Rebuilding Connections During the Recovery Process

Rebuilding connections to our self and others is a large part of the recovery process. Often addiction is referred to a disease of isolation because we tend to let go of the things and people we once enjoyed while our relationship with a substance takes over our lives. Within the recovery process we get a chance to rebuild – rebuild ourselves, our relationships, our hobbies - and it can take awhile to regain a sense of peace about who we are. Connecting with others who are on this journey with us can help hold us accountable and offer support during times that are challenging. We all need someone that we can trust and count on in our recovery.

There are a variety of challenges that people can face early on in recovery; finding support should not be one of them. The following resources may help during the recovery process. View additional family and teen resources.

Mutual Aid Meetings

  • Alcoholics Anonymous (AA) - Alcoholics Anonymous is an international mutual aid fellowship dedicated to abstinence based recovery from alcoholism through its spiritually inclined twelve-step program.
  • Dharma Recovery - Dharma Recovery uses Buddhist practice and principles to heal the suffering caused by all types of addiction.
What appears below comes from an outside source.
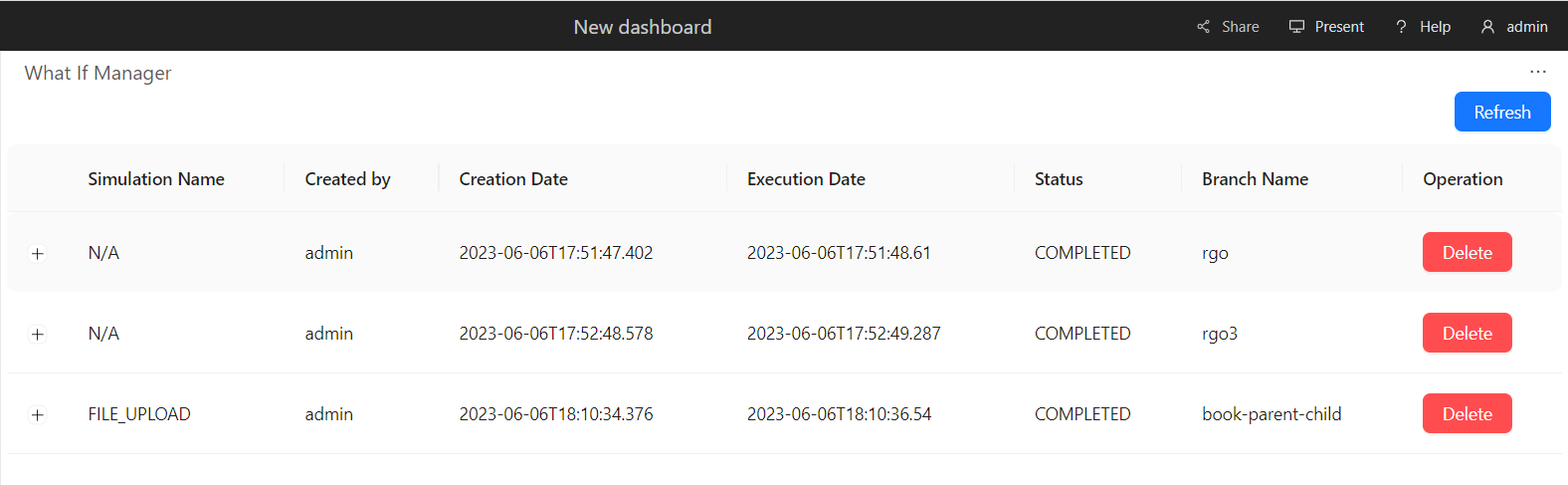Screen dimensions: 1568x485
Task: Expand the FILE_UPLOAD simulation row
Action: point(38,414)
It is an international community of people who host and participate in weekly meetings to support our sobriety and wellbeing through meditation, self-inquiry, and sharing.
  • LifeRing  - LifeRing is an secular organization of people who share practical experiences and sobriety support. There are as many ways to live free of illicit or non-medically indicated drugs and alcohol. LifeRing respectfully embraces what works for each individual.
  • Moderation Management - Moderation Management is a behavioral change program and national support group network for people concerned about their drinking who desire to make positive lifestyle changes. MM empowers individuals to accept personal responsibility for choosing and maintaining their own path, whether moderation or abstinence. We promote early self-recognition of risky drinking behavior, when moderate drinking may be an achievable goal.
  • Narcotics Anonymous (NA) - Narcotics Anonymous is a twelve-step program for recovery from addiction.
  • Secular Organizations for Sobriety - Secular Organizations for Sobriety is a nonprofit network of autonomous, non-professional local groups, dedicated solely to helping individuals achieve and maintain sobriety/abstinence from alcohol and drug addiction, food addiction and more.
  • SMART Recovery - SMART Recovery is a mental health and educational program, focused on changing human behavior. SMART Recovery meetings are serious but often fun. We don’t dredge up the past, about which we can do nothing. We can do something about the present and the future. Meeting discussions focus on how to apply SMART’s tools for change so that you can go on to lead a more productive and connected life.
  • Women for Recovery - Women for Sobriety (WFS) is an organization and a self-help program for women with substance use disorders. Based upon the thirteen acceptance statements, the new life program is one of positivity that encourages emotional and spiritual growth. Women for Sobriety welcomes all expressions of female identity and our peer-supported resources are available to all sisters from the LGBTQIA community.